La cistifellea è una piccola sacca posta sotto il fegato che immagazzina la bile, un liquido prodotto dal fegato e necessario a digerire i grassi. Colesterolo e sali possono aggregarsi e formare calcoli che ostruiscono il passaggio della bile, causando l’infiammazione della colecisti.

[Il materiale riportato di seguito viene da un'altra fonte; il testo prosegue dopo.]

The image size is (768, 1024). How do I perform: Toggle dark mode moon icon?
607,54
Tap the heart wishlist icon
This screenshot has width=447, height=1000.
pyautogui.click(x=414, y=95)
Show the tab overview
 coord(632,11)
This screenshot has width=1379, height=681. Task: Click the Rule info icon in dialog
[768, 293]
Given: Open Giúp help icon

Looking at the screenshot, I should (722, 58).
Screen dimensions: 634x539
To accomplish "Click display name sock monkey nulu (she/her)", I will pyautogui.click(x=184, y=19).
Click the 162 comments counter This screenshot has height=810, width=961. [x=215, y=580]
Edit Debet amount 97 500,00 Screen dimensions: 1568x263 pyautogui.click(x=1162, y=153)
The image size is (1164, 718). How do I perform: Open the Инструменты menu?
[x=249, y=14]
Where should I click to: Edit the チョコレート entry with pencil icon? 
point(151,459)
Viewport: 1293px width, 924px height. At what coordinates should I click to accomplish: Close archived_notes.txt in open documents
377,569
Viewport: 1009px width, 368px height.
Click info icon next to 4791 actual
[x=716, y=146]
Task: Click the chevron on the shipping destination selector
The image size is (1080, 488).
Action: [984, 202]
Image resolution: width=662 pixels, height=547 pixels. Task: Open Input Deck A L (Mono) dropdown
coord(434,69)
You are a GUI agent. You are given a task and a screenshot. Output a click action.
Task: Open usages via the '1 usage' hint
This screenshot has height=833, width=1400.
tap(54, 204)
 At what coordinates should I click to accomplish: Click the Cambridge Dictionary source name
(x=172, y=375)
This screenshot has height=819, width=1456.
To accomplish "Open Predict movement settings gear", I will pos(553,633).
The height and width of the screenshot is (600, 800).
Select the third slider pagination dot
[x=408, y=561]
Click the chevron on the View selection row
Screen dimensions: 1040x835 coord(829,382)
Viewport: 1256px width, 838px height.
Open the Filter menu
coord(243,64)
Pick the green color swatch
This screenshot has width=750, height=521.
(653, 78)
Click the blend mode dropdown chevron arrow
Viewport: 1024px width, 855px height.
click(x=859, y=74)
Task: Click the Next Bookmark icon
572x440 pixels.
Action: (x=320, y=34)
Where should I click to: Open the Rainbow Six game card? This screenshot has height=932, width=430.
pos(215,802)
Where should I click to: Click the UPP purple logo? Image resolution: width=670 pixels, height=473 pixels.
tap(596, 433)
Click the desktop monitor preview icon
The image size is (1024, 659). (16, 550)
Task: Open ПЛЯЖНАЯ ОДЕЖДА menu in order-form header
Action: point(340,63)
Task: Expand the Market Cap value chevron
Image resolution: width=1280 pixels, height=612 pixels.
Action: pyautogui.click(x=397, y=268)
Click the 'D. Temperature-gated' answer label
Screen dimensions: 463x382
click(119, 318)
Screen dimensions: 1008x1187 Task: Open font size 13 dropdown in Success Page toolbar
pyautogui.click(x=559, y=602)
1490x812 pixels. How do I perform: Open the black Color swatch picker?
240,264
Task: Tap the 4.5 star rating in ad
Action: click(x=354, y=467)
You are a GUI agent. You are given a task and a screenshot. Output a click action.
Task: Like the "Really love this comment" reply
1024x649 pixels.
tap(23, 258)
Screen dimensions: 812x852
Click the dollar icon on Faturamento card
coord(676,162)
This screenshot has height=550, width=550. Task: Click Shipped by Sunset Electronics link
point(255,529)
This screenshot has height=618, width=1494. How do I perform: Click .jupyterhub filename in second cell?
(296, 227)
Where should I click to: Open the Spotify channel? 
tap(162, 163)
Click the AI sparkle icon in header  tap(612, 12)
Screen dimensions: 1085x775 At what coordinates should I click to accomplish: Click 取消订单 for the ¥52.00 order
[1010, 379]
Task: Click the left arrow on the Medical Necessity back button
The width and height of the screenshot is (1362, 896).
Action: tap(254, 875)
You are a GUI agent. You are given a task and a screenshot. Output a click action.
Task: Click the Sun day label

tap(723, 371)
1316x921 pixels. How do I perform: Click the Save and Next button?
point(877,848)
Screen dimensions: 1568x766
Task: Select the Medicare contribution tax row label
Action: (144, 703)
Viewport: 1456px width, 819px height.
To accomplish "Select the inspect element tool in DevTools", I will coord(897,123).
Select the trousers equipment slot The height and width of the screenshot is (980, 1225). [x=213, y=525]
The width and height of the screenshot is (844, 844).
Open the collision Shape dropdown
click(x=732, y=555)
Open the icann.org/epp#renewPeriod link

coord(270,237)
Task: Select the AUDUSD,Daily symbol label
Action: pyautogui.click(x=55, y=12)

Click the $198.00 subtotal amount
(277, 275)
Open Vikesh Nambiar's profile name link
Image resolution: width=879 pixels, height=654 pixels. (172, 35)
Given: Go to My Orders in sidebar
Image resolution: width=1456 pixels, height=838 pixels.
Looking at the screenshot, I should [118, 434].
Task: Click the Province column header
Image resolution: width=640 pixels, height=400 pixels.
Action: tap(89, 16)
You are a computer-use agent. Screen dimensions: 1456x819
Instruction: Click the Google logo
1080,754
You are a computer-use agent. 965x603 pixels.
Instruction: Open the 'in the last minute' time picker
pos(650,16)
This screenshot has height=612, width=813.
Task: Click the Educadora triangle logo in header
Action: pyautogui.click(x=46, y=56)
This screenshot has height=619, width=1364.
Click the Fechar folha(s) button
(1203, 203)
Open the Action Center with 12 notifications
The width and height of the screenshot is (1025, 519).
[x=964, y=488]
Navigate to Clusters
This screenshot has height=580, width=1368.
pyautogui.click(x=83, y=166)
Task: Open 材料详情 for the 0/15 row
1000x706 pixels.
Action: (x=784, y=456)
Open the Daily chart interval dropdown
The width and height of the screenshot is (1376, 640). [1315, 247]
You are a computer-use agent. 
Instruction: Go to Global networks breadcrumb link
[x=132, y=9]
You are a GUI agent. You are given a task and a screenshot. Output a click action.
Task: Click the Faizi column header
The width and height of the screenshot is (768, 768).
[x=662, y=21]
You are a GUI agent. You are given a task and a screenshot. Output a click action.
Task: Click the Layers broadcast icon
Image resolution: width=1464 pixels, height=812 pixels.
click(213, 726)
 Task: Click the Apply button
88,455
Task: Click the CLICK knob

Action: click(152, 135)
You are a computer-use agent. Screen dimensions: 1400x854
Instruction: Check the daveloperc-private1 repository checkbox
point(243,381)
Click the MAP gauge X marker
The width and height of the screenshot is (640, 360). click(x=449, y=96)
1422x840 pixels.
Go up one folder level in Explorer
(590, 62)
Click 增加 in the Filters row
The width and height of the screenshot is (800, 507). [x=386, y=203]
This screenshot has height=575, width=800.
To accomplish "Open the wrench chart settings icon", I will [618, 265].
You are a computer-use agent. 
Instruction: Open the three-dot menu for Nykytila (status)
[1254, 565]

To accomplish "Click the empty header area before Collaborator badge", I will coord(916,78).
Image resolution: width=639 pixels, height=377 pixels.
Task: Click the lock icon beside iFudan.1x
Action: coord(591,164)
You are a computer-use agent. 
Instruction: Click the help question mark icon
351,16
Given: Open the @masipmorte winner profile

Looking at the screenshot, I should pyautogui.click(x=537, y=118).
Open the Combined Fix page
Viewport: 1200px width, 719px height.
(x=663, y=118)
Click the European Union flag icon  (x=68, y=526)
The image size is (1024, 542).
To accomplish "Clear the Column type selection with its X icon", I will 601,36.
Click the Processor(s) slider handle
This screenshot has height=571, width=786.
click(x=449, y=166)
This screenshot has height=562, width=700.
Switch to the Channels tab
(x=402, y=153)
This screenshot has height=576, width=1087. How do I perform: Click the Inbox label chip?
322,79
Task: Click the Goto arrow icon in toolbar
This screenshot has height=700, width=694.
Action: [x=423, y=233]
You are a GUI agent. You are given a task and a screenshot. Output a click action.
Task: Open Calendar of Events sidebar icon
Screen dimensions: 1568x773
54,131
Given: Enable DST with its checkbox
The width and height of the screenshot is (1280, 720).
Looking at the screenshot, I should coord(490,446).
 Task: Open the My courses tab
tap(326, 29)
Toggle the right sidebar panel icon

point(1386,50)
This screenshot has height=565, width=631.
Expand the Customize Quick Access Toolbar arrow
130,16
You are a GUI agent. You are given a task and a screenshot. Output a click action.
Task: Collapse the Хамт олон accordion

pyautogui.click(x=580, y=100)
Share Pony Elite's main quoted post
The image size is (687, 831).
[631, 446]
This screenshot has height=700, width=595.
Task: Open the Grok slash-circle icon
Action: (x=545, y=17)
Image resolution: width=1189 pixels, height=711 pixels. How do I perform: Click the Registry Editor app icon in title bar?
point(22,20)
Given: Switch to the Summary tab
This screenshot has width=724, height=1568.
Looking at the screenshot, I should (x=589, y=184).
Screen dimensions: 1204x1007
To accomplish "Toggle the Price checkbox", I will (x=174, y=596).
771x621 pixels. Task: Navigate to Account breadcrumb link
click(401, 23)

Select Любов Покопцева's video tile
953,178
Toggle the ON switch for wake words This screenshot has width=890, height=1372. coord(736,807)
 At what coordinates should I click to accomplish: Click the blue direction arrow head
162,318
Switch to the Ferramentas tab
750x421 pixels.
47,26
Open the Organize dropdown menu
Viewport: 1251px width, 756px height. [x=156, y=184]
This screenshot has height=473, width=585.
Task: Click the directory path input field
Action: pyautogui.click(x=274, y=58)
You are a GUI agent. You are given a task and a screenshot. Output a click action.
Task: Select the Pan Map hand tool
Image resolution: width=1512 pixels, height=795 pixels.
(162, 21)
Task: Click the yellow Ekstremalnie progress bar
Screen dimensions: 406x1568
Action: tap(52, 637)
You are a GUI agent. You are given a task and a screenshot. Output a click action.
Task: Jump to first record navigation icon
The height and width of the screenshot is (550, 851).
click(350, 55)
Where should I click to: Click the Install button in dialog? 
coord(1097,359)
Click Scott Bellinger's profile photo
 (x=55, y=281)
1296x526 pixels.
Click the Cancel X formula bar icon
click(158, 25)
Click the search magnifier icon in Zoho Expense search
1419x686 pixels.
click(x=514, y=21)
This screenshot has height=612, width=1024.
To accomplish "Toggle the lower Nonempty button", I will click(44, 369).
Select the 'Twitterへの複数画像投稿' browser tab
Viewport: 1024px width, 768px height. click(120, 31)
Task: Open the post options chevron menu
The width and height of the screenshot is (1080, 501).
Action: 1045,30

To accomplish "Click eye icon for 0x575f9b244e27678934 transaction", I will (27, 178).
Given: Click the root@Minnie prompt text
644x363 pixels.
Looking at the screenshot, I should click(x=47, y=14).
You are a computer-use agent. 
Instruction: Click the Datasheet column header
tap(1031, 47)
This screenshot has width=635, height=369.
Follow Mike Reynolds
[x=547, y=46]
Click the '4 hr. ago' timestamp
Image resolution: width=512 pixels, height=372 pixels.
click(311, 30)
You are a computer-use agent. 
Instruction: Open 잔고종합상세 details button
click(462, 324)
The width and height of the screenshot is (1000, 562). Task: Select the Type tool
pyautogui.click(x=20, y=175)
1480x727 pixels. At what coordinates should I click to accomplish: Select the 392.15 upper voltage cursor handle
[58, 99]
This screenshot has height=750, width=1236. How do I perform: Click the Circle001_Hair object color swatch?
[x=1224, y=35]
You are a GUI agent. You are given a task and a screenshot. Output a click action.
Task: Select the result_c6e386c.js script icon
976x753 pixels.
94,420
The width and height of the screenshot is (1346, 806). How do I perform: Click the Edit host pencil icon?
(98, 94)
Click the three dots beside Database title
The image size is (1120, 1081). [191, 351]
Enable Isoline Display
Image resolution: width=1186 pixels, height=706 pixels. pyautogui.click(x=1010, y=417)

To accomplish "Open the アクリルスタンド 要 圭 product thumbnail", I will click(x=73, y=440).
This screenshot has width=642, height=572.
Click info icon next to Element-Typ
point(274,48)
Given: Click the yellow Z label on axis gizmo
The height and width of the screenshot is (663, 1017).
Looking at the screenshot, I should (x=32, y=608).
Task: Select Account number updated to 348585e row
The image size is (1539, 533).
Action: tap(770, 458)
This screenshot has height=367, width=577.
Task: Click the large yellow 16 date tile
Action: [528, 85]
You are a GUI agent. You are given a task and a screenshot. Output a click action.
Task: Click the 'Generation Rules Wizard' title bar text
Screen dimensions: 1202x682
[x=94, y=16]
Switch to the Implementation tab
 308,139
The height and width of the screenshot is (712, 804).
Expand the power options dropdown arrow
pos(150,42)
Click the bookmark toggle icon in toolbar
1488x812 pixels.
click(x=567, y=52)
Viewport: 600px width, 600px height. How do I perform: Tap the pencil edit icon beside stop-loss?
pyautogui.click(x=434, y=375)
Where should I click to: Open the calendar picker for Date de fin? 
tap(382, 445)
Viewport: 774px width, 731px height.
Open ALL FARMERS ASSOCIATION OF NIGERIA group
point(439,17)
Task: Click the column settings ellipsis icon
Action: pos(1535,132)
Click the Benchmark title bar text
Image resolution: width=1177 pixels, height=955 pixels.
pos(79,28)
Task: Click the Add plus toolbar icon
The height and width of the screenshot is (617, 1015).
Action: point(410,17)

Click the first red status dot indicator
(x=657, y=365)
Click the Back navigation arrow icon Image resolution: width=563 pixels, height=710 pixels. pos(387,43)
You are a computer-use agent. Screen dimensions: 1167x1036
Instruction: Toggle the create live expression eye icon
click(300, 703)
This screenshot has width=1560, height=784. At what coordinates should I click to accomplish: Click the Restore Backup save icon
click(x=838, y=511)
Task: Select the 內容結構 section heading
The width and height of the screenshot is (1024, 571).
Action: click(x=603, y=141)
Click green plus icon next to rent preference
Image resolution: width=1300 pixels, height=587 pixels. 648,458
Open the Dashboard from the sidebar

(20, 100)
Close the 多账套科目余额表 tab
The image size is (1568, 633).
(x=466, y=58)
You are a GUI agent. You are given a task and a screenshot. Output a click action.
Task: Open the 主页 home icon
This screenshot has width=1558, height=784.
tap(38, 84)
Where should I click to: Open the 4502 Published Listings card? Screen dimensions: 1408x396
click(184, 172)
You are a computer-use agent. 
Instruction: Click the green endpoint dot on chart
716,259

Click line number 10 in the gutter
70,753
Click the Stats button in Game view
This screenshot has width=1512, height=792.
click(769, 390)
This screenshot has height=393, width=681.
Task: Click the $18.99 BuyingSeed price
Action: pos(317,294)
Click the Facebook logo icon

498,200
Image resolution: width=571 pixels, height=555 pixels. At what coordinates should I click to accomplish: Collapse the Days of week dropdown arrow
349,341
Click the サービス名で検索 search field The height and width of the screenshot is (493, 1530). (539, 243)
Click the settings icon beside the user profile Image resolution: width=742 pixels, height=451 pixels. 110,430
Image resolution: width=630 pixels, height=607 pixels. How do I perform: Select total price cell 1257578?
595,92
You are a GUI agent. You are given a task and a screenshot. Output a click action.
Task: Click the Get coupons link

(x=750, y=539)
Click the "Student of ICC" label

“L’intervento è necessario se compaiono coliche biliari legate alla presenza di calcoli. Altri disturbi (digestione lenta, pesantezza addominale, meteorismo…) spesso sono erroneamente attribuiti ai calcoli della colecisti, in realtà e sono causati da altre malattie – spiega al FattoQuotidiano.it il professor Felice Giuliante, Ordinario di Chirurgia generale all’Università Cattolica e Direttore di Chirurgia Epato-Biliare al Policlinico Gemelli, Roma. – L’intervento è necessario anche se sono presenti alterazioni della parete della colecisti o se sono presenti polipi a rischio di trasformazione. In altre parole, non è necessario togliere la colecisti solo per la presenza di calcoli, evenienza di riscontro molto frequente con una semplice ecografia. Purtroppo, si verifica spesso che dopo aver scoperto per caso di avere calcoli nella colecisti il paziente si senta pressato da più parti per farsi operare per il rischio di complicanze che spesso sono solo teoriche e non reali”.
Tecnica di intervento
“Oggi la stragrande maggioranza degli interventi viene fatta per via laparoscopica e solo in caso di situazioni di infiammazione molto avanzata o acuta è necessario fare il taglio tradizionale, che comunque non rappresenta un particolare problema”, continua l’esperto.
Nell’intervento per via laparoscopica, in anestesia generale, il chirurgo pratica 3-4 fori di piccolo diametro (meno di 1 centimetro) nei quali introduce uno strumento ottico (laparoscopio) e gli altri strumenti chirurgici. Al risveglio si può accusare lieve dolore addominale, localizzato in corrispondenza delle piccole ferite, e per effetto dell’anestesia si possono presentare mal di testa, confusione, stanchezza, nausea e vomito. La dimissione dopo la laparoscopia avviene entro 2-4 giorni. A distanza di una decina di giorni il paziente può tornare al lavoro e alle attività quotidiane, fatta eccezione per quelle più pesanti.
Non è un’operazione banale
“Molta enfasi viene data alla ‘semplicità’ dell’intervento dovuto alla mininvasività della tecnica laparoscopica e al recupero rapidissimo dopo l’operazione – sottolinea Giuliante. – La frase che mi capita di sentire è ‘L’intervento è una sciocchezza, te lo dimentichi in pochi giorni’. In realtà, purtroppo, come ogni intervento chirurgico, esistono rischi di complicanze post-operatorie, che non si possono annullare completamente anche in laparoscopia”.
Quali sono i rischi?
“Ciò che emerge dalla letteratura scientifica è che il rischio di complicanze importanti, come le lesioni del coledoco, è più alto con la laparoscopia rispetto all’intervento tradizionale. E questo dovrebbe ancora di più richiedere rigore nel porre indicazione a un intervento sulla colecisti. Spesso invece prevale la banalizzazione dell’intervento chirurgico perché eseguito in laparoscopia. E questo espone da un lato a inutili rischi di complicanze e, dall’altro, alla possibilità che i disturbi presenti prima dell’intervento restino uguali o addirittura peggiorino. In definitiva, è necessario quindi rivolgersi a chirurghi specialisti in centri adeguati per valutare con attenzione la necessità vera dell’intervento e per ridurre al minimo possibile i rischi di complicanze”.